Three prompt shapes that work
1. Targeted scene analysis
When you have the specific scene UUIDs you care about, send only those scenes plus the character index. Small context, high signal.
const context = {
title: doc.title,
characters: doc.characters.map(({ id, name, traits }) => ({ id, name, traits })),
scenes: doc.document.scenes
.filter((s) => targetSceneIds.includes(s.id))
.map((s) => ({
id: s.id,
heading: s.heading,
body: s.body.map((el) => ({
type: el.type,
character: el.character,
text: el.text?.en,
})),
})),
};
2. Retrieval-augmented (RAG)
Use pre-computed embeddings to retrieve top-k passages, then send the passages plus their scene headings and the document character index. See generate embeddings.

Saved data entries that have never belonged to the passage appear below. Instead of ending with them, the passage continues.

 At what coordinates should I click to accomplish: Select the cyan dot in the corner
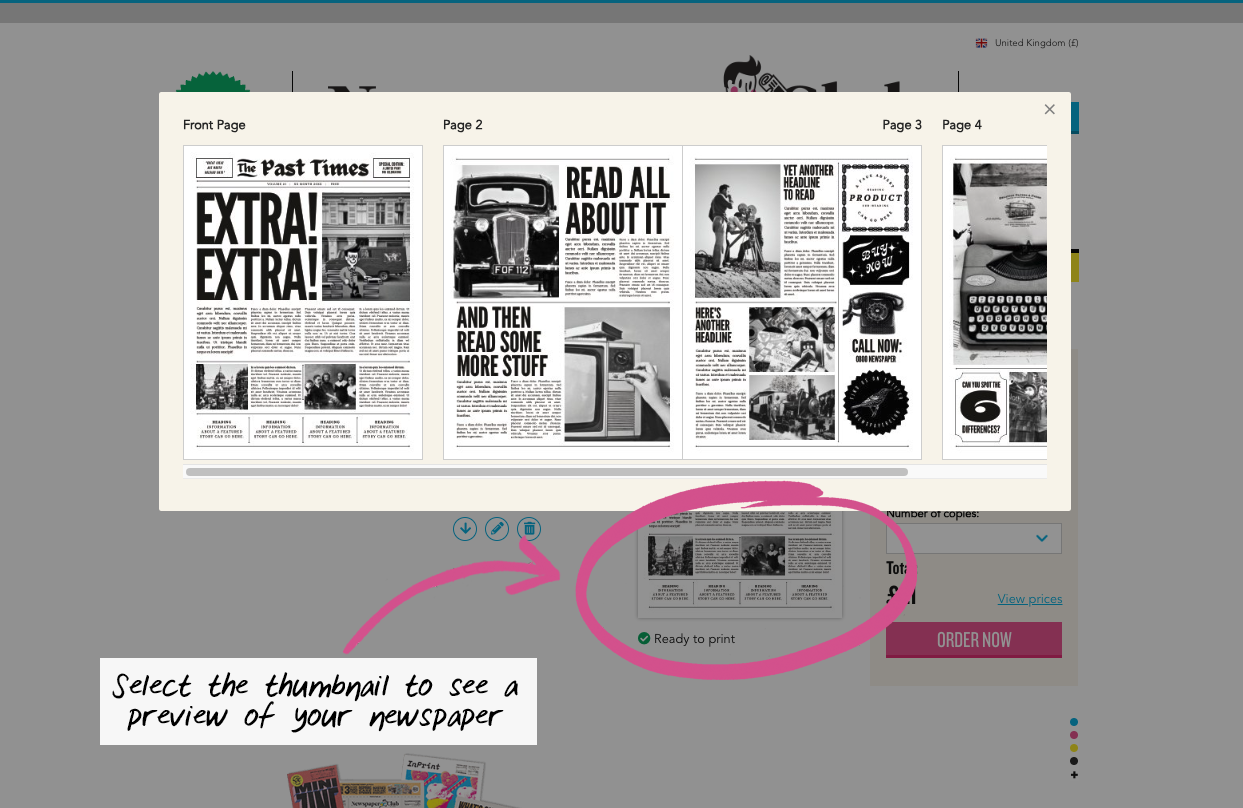coord(1074,721)
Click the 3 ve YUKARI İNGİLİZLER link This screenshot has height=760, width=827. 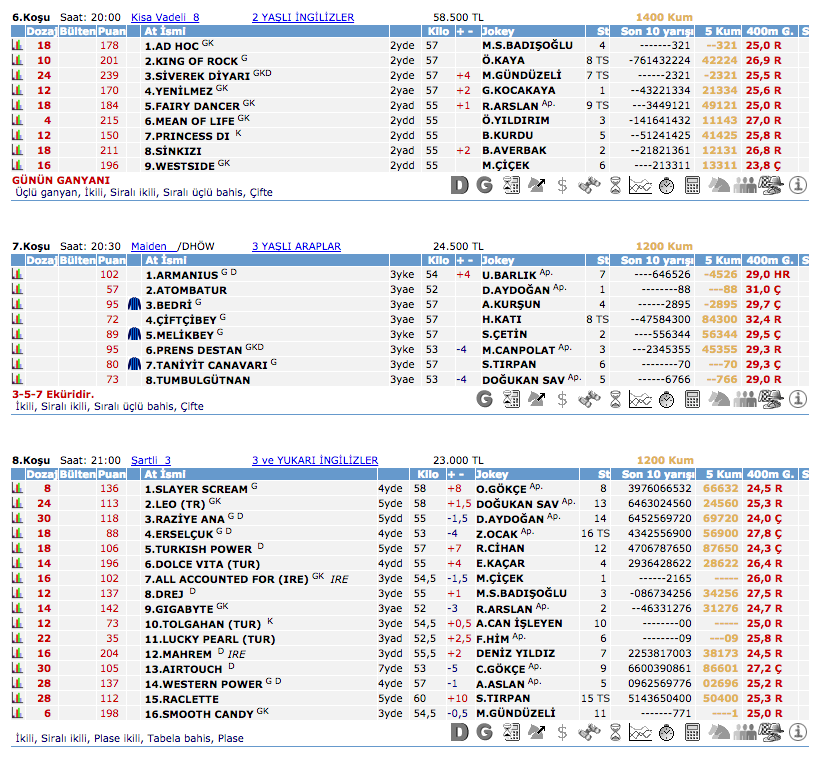(x=315, y=460)
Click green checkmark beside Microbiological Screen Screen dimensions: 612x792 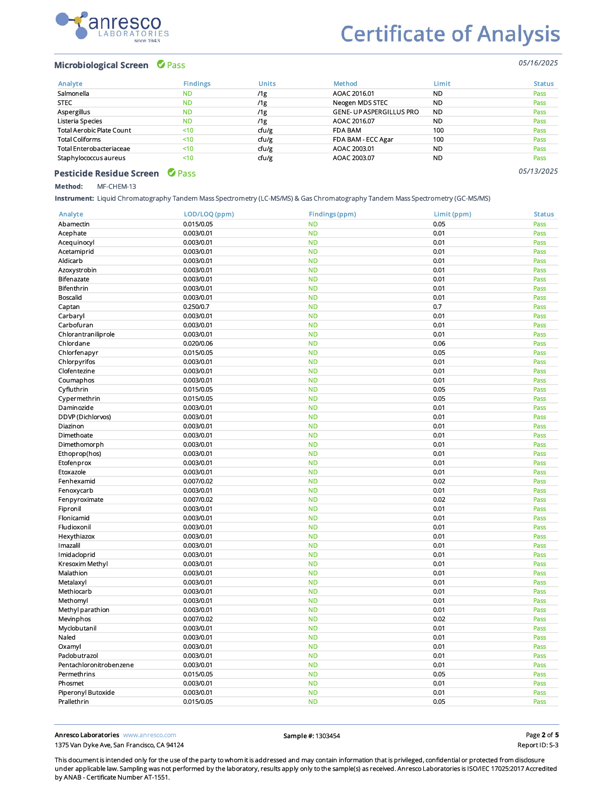160,64
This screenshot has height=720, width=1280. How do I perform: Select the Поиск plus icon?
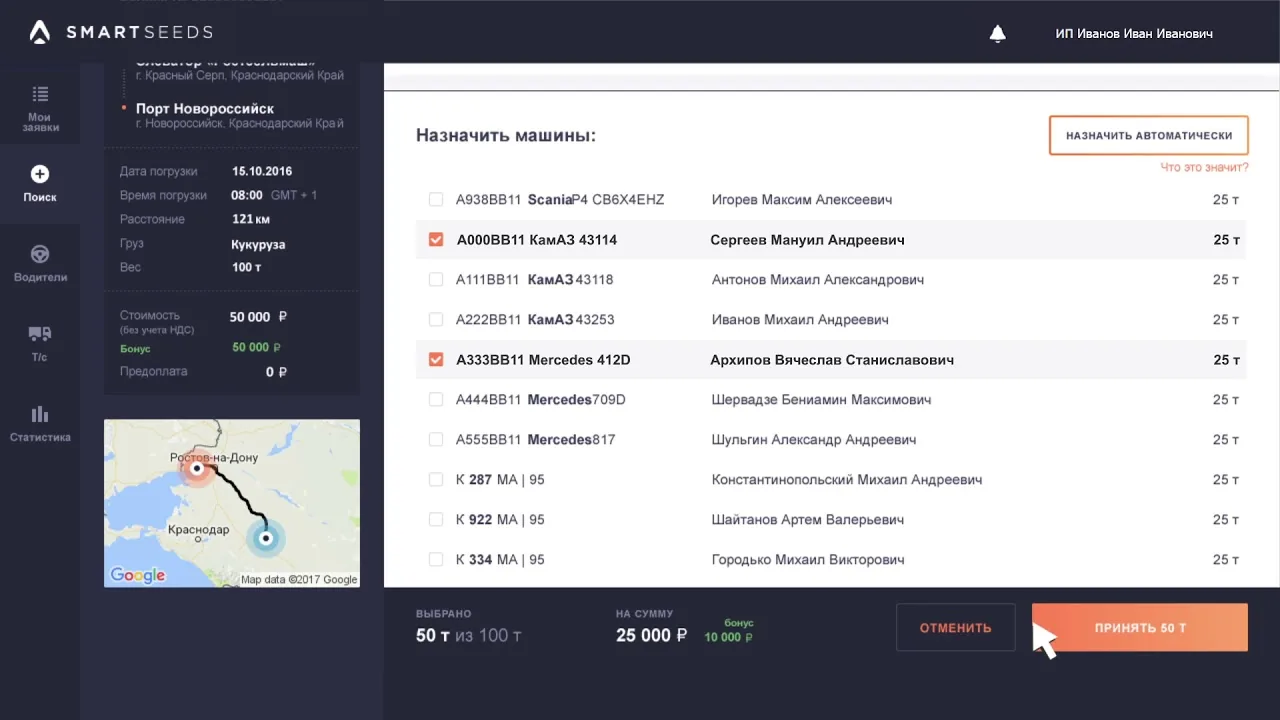point(40,174)
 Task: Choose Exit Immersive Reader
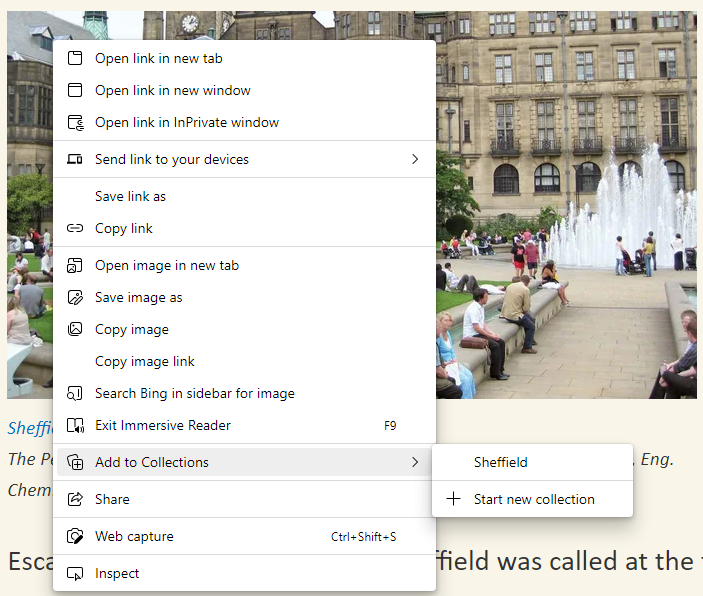pyautogui.click(x=162, y=425)
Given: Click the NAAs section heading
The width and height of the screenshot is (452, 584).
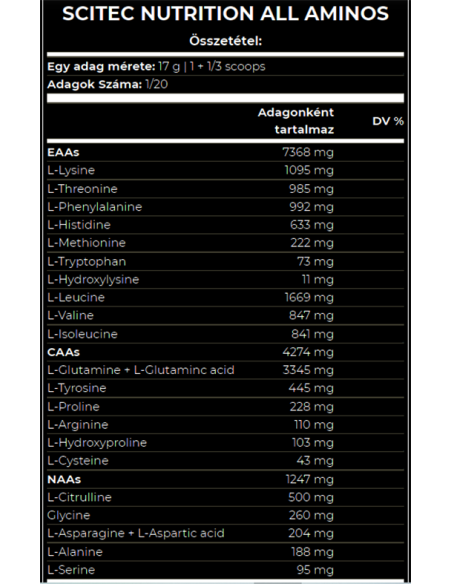Looking at the screenshot, I should 64,479.
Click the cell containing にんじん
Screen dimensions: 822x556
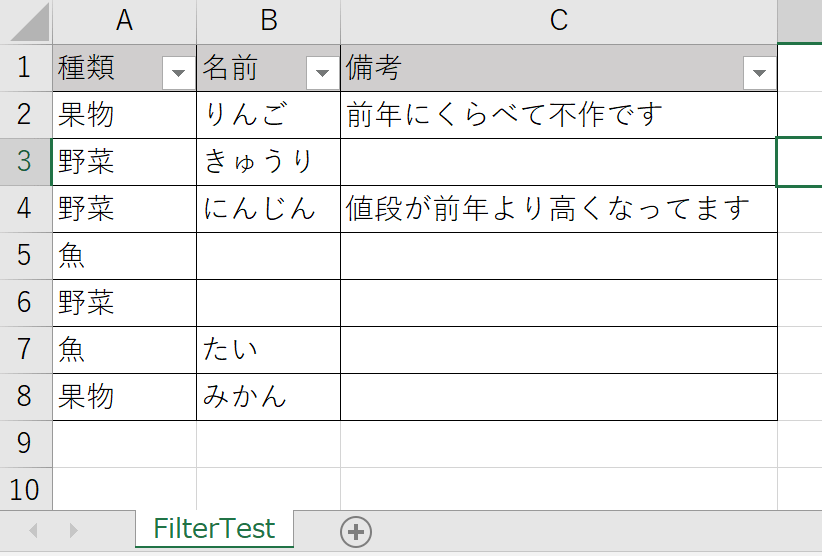tap(268, 209)
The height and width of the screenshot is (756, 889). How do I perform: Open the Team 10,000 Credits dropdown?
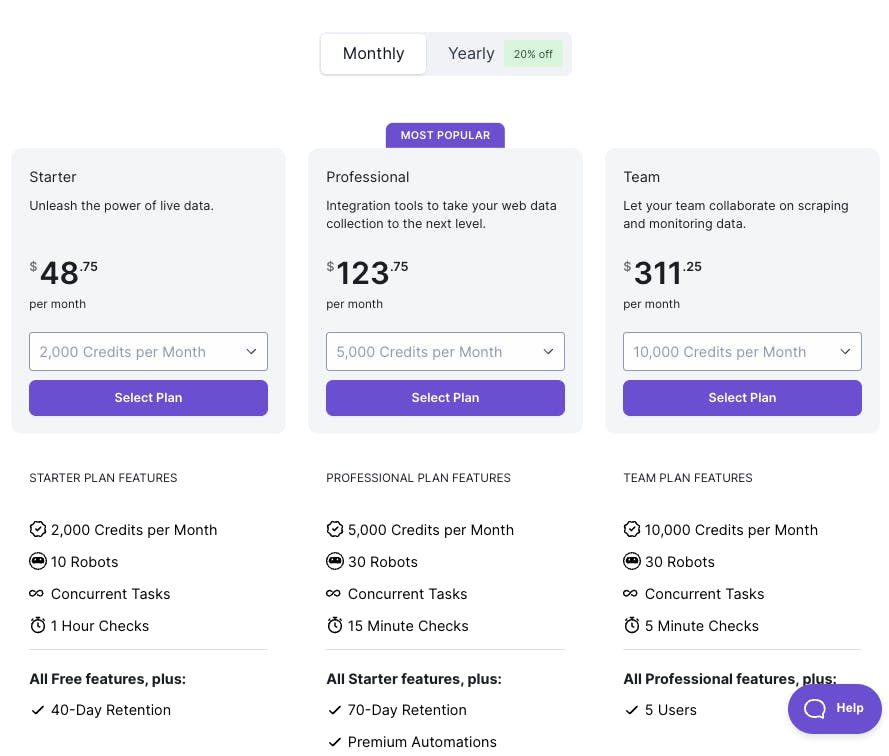click(742, 352)
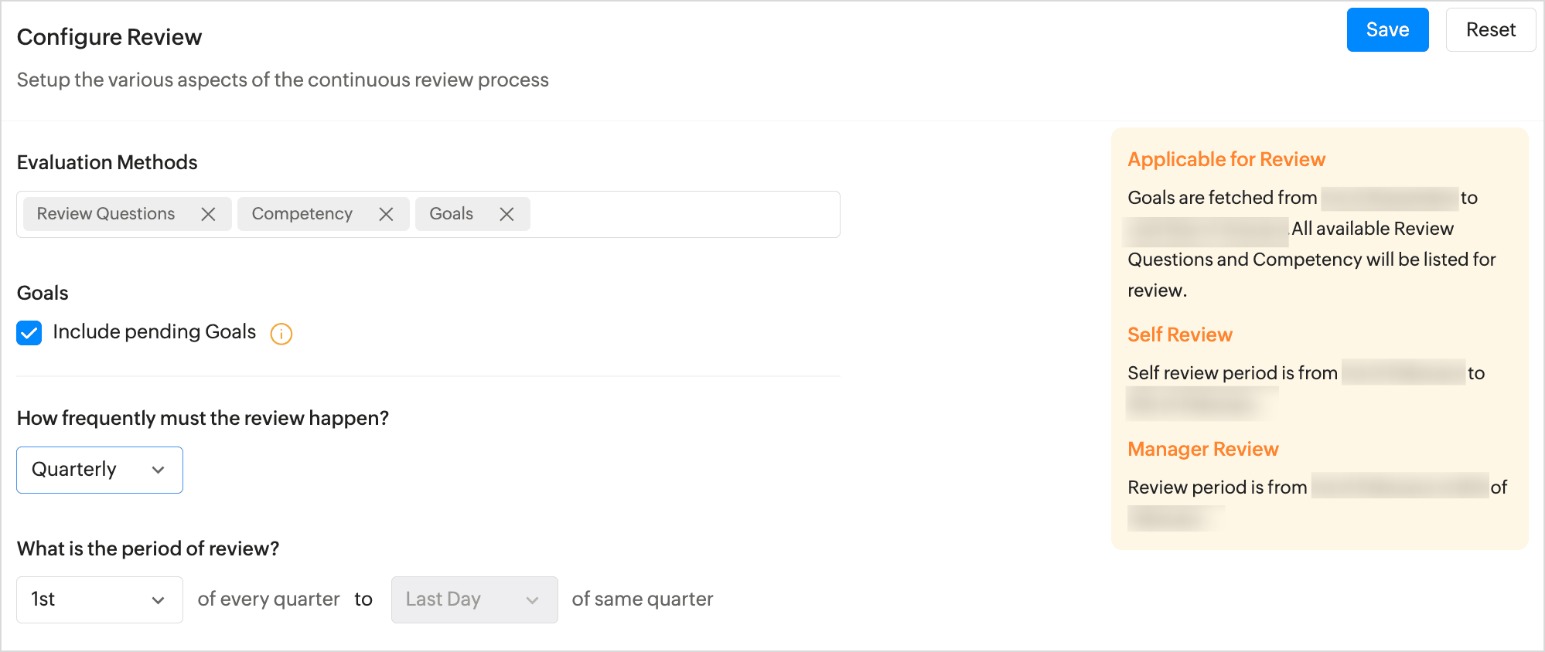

3. Whole-document with summaries
For questions that need the full shape (“what is this script about”),
send the cover, logline, characters, scene headings only (no bodies),
and — if present — scene-scoped summaries from analysis.summaries.
Structured output, always
Always ask the model to return JSON with citations:
const schema = {
type: 'object',
properties: {
answer: { type: 'string' },
citations: {
type: 'array',
items: {
type: 'object',
properties: {
scene: { type: 'string' },
element: { type: 'string' },
excerpt: { type: 'string' },
},
required: ['scene', 'element'],
},
},
},
required: ['answer', 'citations'],
};
Validate every returned scene/element UUID against the source
document. Reject on mismatch — that’s a hallucination check.
System prompt template
You are analysing a screenplay in ScreenJSON format.
Every scene has an `id`; every element inside a scene body has an `id`.
When you cite text, return the scene id AND the element id.
Never invent ids that aren't in the input.